» INSTRUCTIONS FOR THE TASK
Which lines run from the one containing "Mark day 1 on" through the one containing "I will coord(3,139).", inclusive? Copy them out unchanged.
=== DATASET RECORDS ===
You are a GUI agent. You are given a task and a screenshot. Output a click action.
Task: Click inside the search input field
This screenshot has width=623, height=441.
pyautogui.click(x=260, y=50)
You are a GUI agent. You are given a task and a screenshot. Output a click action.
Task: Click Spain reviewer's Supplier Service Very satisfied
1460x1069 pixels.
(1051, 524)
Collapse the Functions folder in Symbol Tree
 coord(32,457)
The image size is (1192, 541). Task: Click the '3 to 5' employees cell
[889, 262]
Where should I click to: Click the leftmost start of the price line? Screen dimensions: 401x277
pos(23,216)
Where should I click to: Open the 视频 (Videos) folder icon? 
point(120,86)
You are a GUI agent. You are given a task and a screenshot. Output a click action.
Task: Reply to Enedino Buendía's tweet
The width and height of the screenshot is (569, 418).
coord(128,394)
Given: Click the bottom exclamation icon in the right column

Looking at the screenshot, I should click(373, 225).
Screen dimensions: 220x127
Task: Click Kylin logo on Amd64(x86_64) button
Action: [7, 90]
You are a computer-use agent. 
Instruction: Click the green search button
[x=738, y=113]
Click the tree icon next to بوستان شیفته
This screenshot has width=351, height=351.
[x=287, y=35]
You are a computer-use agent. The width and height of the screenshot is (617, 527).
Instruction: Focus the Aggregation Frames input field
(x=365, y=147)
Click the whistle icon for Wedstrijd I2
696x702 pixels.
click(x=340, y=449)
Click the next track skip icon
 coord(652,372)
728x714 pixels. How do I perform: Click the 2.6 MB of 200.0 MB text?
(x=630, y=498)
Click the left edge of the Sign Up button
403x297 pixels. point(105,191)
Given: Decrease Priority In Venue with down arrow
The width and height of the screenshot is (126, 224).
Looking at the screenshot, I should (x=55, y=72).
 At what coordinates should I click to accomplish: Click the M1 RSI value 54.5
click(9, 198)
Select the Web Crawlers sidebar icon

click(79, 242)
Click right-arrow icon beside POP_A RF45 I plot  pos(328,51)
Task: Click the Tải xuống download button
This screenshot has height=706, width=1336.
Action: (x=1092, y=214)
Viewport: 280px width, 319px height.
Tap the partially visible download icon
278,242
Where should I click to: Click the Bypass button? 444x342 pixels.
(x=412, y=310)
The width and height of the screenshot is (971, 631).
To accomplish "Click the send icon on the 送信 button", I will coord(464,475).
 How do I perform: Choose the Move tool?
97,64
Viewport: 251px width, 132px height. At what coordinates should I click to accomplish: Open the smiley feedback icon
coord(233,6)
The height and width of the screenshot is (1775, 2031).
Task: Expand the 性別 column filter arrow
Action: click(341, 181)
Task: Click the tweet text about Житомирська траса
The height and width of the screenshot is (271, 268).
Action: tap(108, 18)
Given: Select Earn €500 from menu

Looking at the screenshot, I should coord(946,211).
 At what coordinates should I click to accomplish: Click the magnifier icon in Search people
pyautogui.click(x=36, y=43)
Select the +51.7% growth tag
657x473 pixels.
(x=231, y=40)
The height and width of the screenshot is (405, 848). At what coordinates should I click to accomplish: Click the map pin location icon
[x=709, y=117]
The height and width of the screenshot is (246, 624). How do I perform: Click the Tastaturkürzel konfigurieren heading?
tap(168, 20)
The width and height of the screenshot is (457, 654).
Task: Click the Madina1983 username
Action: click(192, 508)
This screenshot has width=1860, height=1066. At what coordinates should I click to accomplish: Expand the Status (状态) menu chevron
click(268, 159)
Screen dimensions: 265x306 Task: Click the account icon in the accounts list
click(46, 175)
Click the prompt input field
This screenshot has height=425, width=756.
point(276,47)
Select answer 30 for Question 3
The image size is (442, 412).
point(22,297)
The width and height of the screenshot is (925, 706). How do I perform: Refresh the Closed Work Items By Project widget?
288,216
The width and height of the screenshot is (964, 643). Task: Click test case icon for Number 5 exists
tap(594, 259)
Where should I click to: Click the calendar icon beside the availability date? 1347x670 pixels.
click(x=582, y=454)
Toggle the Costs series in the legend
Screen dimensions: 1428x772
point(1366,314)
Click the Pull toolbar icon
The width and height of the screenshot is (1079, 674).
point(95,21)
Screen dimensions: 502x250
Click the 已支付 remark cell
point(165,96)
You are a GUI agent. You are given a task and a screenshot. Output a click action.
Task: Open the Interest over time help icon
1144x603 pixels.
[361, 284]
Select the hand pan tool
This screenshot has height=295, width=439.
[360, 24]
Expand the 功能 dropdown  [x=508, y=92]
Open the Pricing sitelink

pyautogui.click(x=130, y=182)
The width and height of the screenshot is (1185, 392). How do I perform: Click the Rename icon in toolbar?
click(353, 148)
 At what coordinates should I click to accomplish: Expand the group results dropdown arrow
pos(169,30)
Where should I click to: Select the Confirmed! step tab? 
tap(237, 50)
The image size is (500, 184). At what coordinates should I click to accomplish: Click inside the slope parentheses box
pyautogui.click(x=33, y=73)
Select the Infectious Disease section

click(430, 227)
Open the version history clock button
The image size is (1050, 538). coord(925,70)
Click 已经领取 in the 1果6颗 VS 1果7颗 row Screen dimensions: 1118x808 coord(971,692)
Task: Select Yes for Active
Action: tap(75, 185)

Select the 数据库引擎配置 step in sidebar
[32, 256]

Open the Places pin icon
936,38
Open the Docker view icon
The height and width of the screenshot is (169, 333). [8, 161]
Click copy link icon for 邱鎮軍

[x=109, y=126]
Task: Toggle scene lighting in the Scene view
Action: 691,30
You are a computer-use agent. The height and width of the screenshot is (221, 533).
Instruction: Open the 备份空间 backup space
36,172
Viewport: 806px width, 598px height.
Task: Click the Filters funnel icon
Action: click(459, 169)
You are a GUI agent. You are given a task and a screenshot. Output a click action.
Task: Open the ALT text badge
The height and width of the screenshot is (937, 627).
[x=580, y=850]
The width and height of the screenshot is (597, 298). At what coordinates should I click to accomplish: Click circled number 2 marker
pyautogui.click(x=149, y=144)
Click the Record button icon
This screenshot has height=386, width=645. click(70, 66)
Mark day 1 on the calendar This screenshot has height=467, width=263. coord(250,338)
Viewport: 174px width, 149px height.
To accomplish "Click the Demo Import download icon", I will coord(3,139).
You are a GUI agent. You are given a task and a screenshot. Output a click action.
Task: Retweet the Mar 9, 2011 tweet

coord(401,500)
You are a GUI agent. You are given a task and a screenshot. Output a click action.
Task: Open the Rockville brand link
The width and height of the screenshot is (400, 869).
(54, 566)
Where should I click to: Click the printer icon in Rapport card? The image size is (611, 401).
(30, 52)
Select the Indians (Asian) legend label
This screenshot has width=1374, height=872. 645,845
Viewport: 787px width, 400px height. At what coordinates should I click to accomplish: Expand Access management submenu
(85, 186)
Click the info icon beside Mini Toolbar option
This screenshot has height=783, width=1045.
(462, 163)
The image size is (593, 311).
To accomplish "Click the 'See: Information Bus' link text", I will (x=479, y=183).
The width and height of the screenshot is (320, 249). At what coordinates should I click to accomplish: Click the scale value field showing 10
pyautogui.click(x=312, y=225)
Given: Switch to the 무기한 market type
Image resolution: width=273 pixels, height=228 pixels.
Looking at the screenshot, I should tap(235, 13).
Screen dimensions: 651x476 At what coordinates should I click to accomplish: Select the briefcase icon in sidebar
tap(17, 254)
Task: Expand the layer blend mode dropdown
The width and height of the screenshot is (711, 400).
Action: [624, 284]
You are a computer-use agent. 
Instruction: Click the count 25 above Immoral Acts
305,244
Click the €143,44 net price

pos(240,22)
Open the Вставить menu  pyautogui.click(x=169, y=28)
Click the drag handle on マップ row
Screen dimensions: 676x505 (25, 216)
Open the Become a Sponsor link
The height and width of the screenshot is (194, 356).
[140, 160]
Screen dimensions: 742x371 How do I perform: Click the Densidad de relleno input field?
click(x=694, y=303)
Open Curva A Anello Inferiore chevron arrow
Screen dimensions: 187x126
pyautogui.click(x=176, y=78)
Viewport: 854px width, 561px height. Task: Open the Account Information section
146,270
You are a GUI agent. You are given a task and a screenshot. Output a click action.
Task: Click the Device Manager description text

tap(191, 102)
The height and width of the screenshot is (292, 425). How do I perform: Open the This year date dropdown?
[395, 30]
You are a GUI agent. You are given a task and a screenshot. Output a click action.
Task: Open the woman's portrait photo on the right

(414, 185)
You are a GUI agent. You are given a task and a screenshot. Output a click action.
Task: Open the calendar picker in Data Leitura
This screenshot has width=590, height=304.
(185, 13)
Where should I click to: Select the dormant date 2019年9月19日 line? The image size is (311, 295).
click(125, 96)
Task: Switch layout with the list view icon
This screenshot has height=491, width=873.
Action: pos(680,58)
===
» FULL SOLUTION
Mark day 1 on the calendar This screenshot has height=467, width=263. coord(250,338)
Viewport: 174px width, 149px height.
To accomplish "Click the Demo Import download icon", I will coord(3,139).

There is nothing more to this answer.